(Saved entries)
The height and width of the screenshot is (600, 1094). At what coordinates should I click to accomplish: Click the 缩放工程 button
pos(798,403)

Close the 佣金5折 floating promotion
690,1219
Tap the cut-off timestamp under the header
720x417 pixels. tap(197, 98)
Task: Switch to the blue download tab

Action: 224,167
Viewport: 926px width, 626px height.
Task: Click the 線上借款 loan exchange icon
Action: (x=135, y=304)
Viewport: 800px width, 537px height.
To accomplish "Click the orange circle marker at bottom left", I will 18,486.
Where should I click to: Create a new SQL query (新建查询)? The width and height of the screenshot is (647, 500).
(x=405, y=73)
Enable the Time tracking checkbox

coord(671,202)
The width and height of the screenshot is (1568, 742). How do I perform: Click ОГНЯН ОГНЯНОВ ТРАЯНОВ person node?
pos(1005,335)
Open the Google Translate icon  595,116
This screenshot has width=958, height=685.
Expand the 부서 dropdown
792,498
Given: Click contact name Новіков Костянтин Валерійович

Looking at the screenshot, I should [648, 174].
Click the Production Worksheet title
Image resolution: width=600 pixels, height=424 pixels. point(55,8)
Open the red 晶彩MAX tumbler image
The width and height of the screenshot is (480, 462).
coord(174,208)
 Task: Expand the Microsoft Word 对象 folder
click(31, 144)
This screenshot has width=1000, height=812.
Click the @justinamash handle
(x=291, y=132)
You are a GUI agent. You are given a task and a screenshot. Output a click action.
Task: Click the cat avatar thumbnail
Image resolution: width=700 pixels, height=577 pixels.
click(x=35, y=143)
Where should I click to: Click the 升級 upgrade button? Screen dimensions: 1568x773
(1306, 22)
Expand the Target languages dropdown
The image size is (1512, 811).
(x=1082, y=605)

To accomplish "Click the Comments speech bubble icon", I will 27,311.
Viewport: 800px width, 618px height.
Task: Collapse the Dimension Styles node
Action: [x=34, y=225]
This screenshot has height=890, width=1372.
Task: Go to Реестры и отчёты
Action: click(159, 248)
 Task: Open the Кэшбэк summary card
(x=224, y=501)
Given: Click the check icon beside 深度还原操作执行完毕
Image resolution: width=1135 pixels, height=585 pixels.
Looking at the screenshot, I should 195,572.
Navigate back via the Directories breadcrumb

• **Exercise**: Nothing but the lines above from the one containing "Image resolution: width=700" through the one containing "Given: Click the check icon beside 深度还原操作执行完毕" should appear in the answer, each repeated exactly.

• **Finished task**:
Image resolution: width=700 pixels, height=577 pixels.
click(x=35, y=143)
Where should I click to: Click the 升級 upgrade button? Screen dimensions: 1568x773
(1306, 22)
Expand the Target languages dropdown
The image size is (1512, 811).
(x=1082, y=605)

To accomplish "Click the Comments speech bubble icon", I will 27,311.
Viewport: 800px width, 618px height.
Task: Collapse the Dimension Styles node
Action: [x=34, y=225]
This screenshot has height=890, width=1372.
Task: Go to Реестры и отчёты
Action: click(159, 248)
 Task: Open the Кэшбэк summary card
(x=224, y=501)
Given: Click the check icon beside 深度还原操作执行完毕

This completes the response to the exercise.